Part I
Hello, long-time lurker here. This has been sitting with me for a long time, and now I’m not sure how to start. I think the core idea of this post is this manifesto (in the paraphrased words of someone smarter than me):
We need new Spreadsheet Application (SA) for this new era of computing. We need a SA that dispatches in the multiple ways we think. We need a SA that scales exponentially like our problems. We need a SA that integrates with our package ecosystem, letting people extend parts and contribute back to the core library all in one language. We need a modern SA in a modern language.
Yes, this is about spreadsheets. Wait, don’t go! I want to use this part of the post to make the case that spreadsheets are worth your time (if you already know, skip to part II). Hoping that someone who is more skilled than me will take an interest and get involved.
This is not just about Excel (which superceded/killed Lotus 1-2-3), or about Lotus 1-2-3 (which popularised the IBM PC, and killed VisiCalc), or about VisiCalc (which single-handedly popularised the Apple II). It’s about scientists having to rename genes to avoid date functionality from the early nineties. It’s about formatting errors leading to the secret service eavesdropping on the wrong telephone numbers. It’s about “sophisticated” risk analysis relying on copy-and-paste letting the London whale make a $6 bn loss on his own.

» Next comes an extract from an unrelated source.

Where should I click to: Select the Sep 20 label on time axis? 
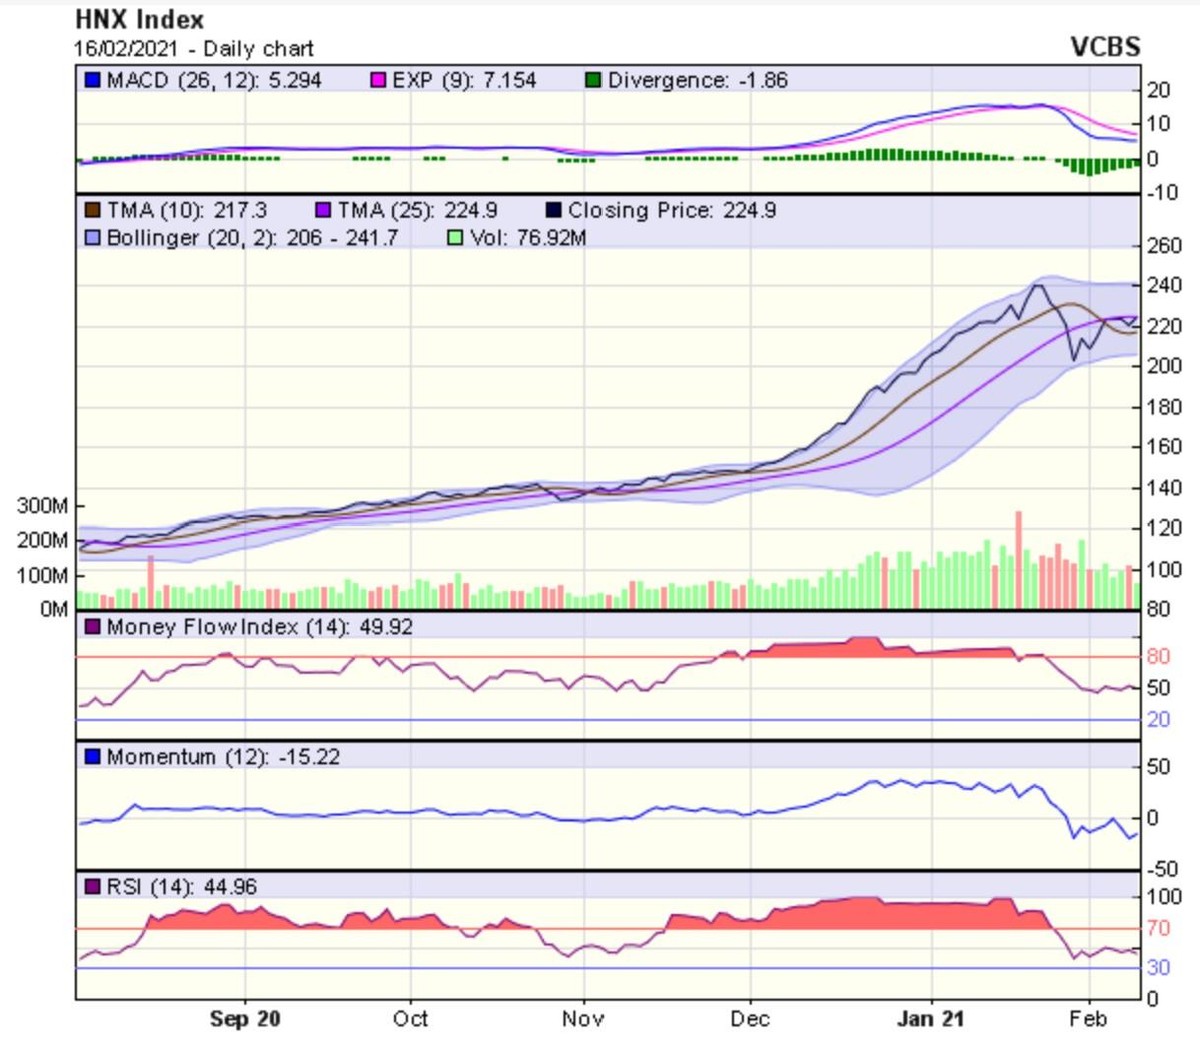(x=245, y=1019)
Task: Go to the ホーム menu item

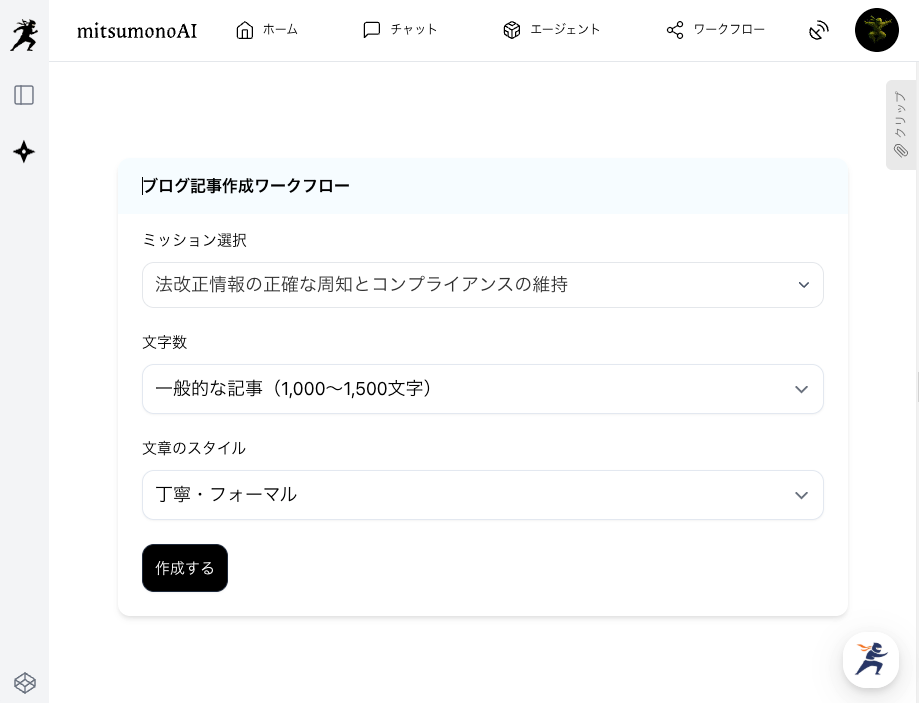Action: [x=280, y=30]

I think spreadsheets get used so much in the real world because they are incredibly convenient, for some kinds of work. In my mind, it’s an alternative that’s complementary to the linear style exemplified by a Jupyter or Pluto notebook. Some things are best understood in a top-to-bottom line-by-line format, other things seem to be clearer in a spreadsheet, laid out in a couple of pages of tables and charts. But then why are matrices not first-class objects in a software literally living in array-land? Why do we have to use VBA, with a performance penalty for custom functions? Why can’t we just plug in our favourite packages for graphing, for profiling, for differential equations?

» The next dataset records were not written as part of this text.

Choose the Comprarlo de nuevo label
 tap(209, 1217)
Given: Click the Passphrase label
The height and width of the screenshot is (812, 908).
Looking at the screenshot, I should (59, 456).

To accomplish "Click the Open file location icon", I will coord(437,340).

Or to put it another way, I have to use spreadsheets every day for work; why does it have to be Excel? Why can’t I use a Jupyter-quality Julia-based spreadsheet?
Part II
I made a package! GitHub - felixrehren/Workbooks.jl: Spreadsheets with the power of Julia
Here’s what it can do:
- It can make a spreadsheet from the command-line and edit cells from the command-line
- The spreadsheet updates automatically! Look at cell B1 below
- It can teach me how spreadsheets work, and the simple algorithms behind them
- err … that’s it
Ok, so it falls way short of the dreams outlined in Part I. There’s some more ideas in there, e.g. about using the Pkg environment to create reproducible spreadsheets with user-defined code, but I’m struggling to take it further. Maybe this project was too greedy, but I at least wanted to share the dream. Would love it if anyone wants to get involved or do it better. Maybe one day there will be a good Julia-based spreadsheet application – I think it would be a game-changer. Thanks for reading, and thanks to everyone who contributes to the Julia ecosystem. It’s inspiring!